How Many People Dropped Out of the Labor Force in 2020?
Looking past the unemployment rate and calculating how many people dropped out of the labor force in McHenry County
While the unemployment rate is perhaps the most well-known metric for looking at jobs, it doesn’t tell the whole story. The unemployment rate measures the percentage of people in the labor force (people over 16 working or actively looking for work) who are not currently employed. But it doesn’t measure people who have stopped looking for work.

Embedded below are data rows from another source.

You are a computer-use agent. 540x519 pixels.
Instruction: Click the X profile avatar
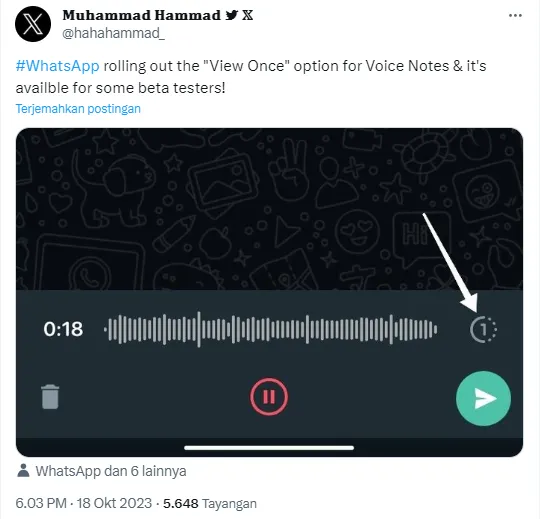pos(33,24)
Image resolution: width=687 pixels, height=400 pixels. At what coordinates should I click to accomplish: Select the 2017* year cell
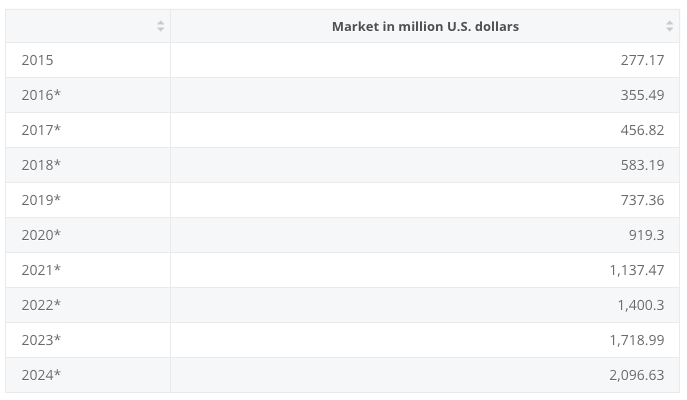coord(41,130)
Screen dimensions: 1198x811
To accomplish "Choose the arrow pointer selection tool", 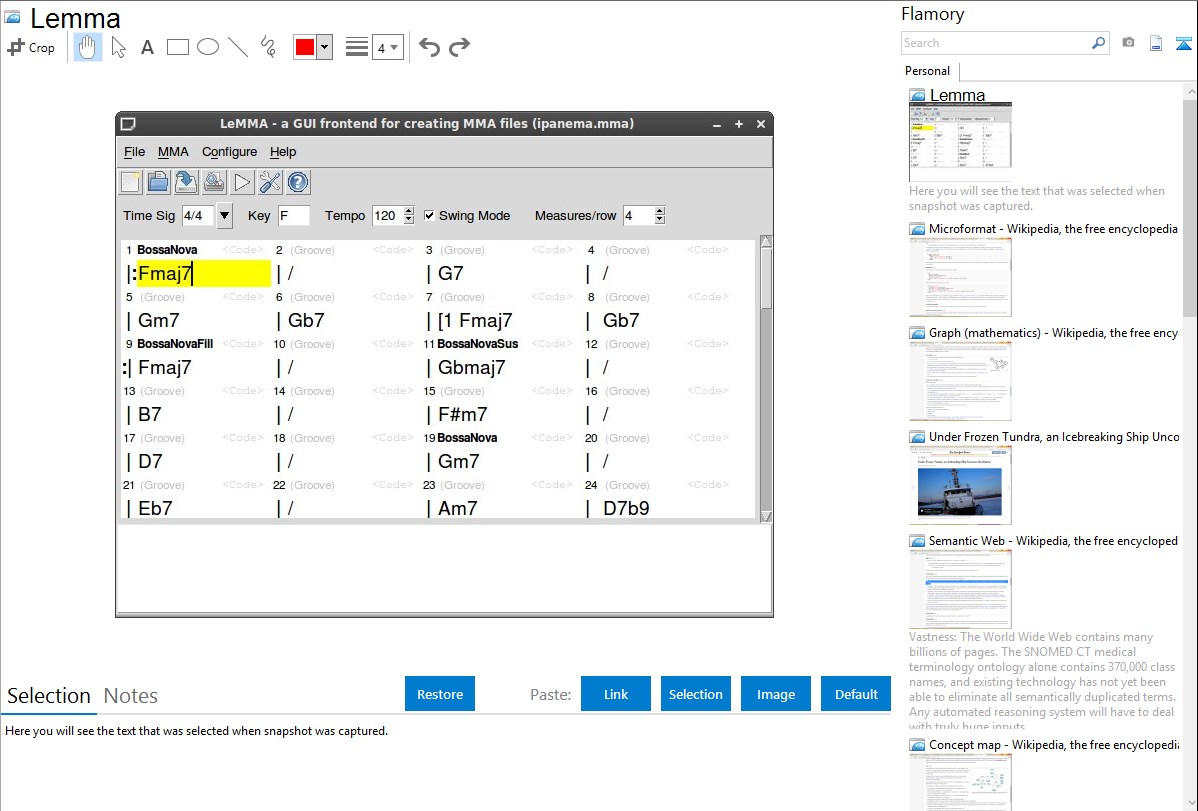I will coord(118,47).
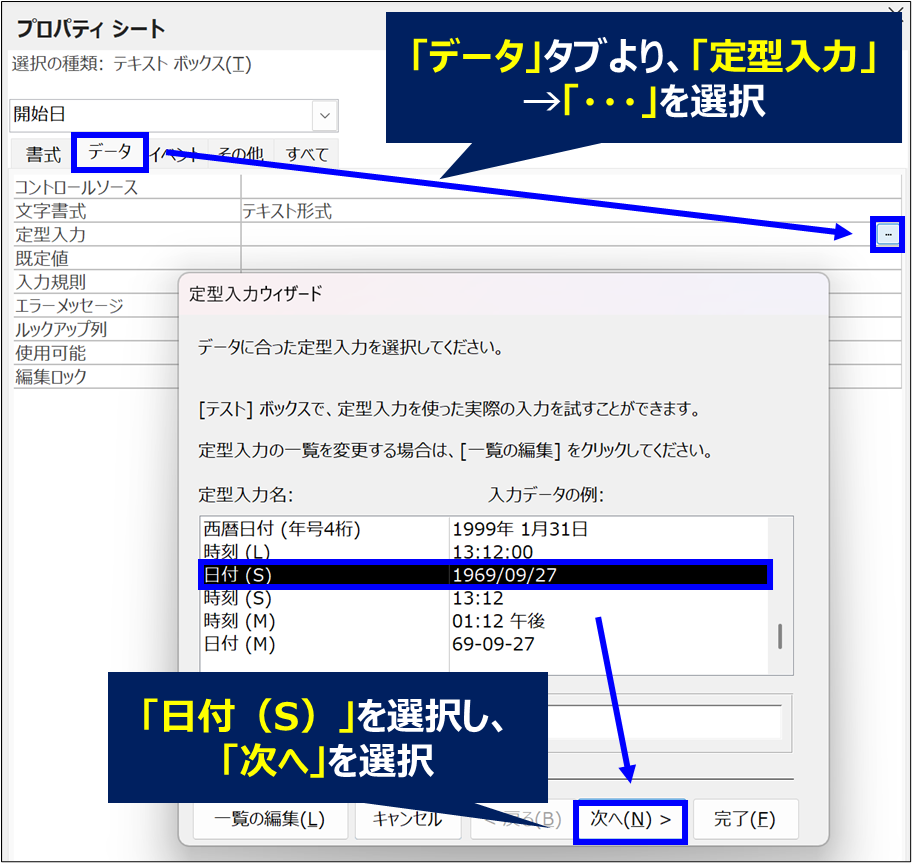Click the 定型入力 build button (…)
The width and height of the screenshot is (912, 863).
pyautogui.click(x=887, y=234)
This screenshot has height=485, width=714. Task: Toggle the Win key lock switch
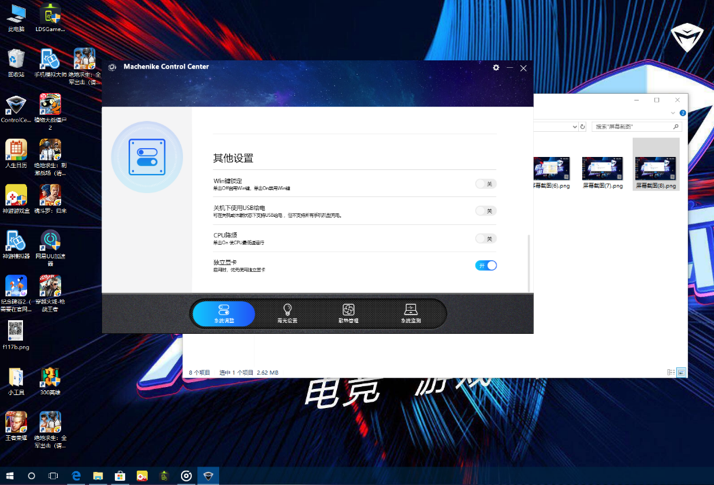(x=485, y=184)
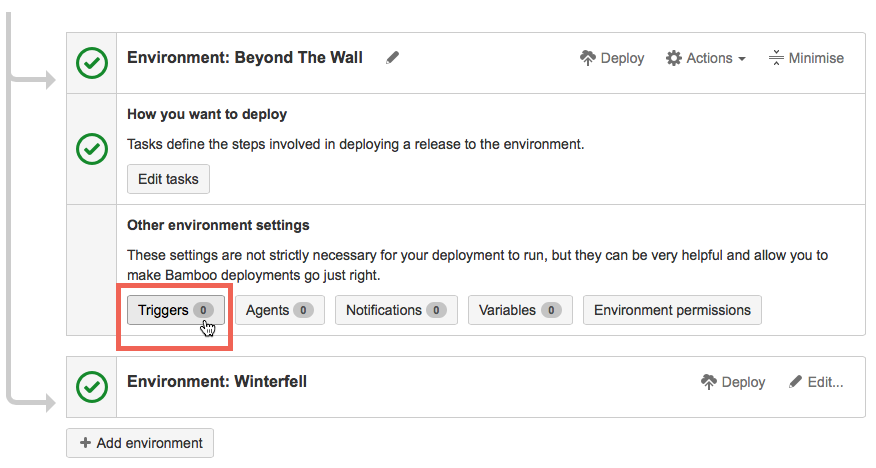Click the Deploy cloud icon for Winterfell
The image size is (876, 468).
pyautogui.click(x=709, y=382)
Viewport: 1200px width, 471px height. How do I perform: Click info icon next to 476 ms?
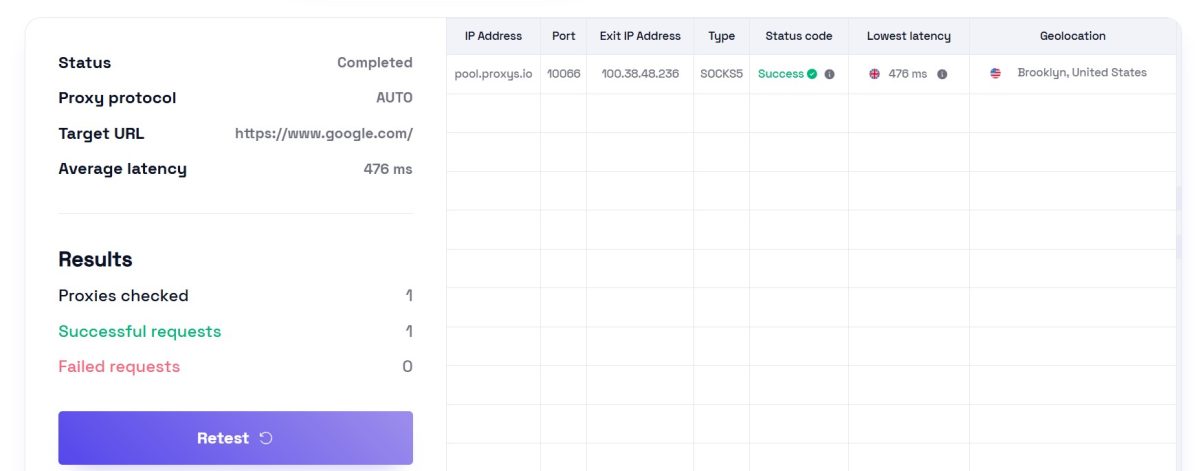coord(942,74)
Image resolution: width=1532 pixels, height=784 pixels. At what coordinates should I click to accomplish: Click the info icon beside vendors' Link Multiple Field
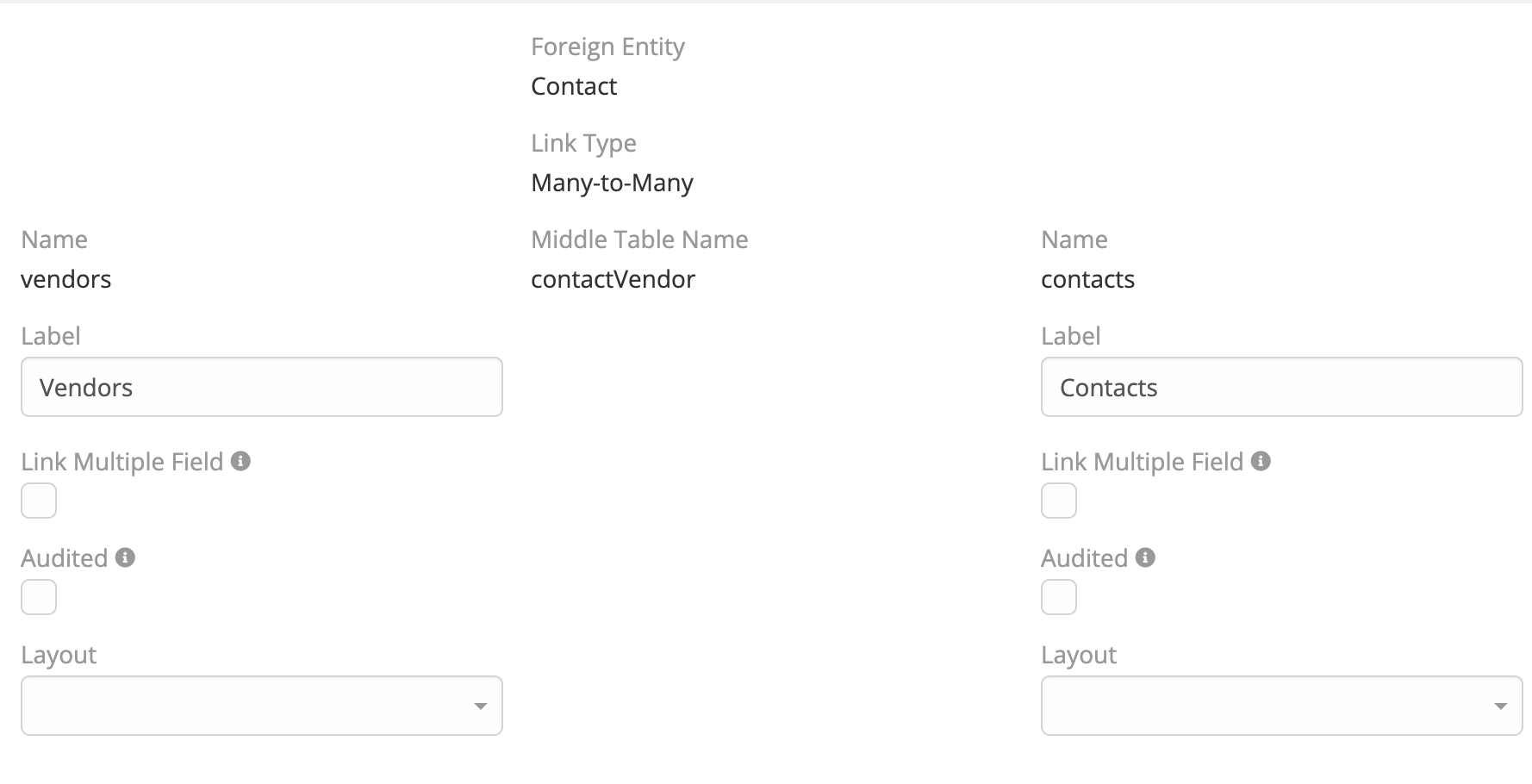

The COVID-19 pandemic sent the unemployment rate across the country skyrocketing and forced millions of people to drop out of the workforce. You can see more about how the labor force in McHenry County shrank and grew over the course of the year in the chart below.

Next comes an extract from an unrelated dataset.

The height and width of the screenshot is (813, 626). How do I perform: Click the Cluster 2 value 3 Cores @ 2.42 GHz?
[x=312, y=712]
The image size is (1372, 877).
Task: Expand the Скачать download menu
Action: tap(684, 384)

Overall, McHenry County’s labor force shrank by 5,008 people over the course of 2020.
The labor force took its biggest hit in April 2020, when more than 7,396 people dropped out and the unemployment rate shot up to 16.4%. When people drop out of the labor force, the unemployment rate generally goes down because those people are no longer counted. This makes the drop in labor force and spike in unemployment rate in March 2020 look even more dire.
You can see the labor force made a recovery in June 2020 (when restrictions loosened) but dropped by about 7,000 by July.
The labor force dropped below 155,000 for the first time since December 2002. That is even more alarming considering the county population was just 260,075 at the 2000 Census—18.3% less than the 2019 population of 307,774.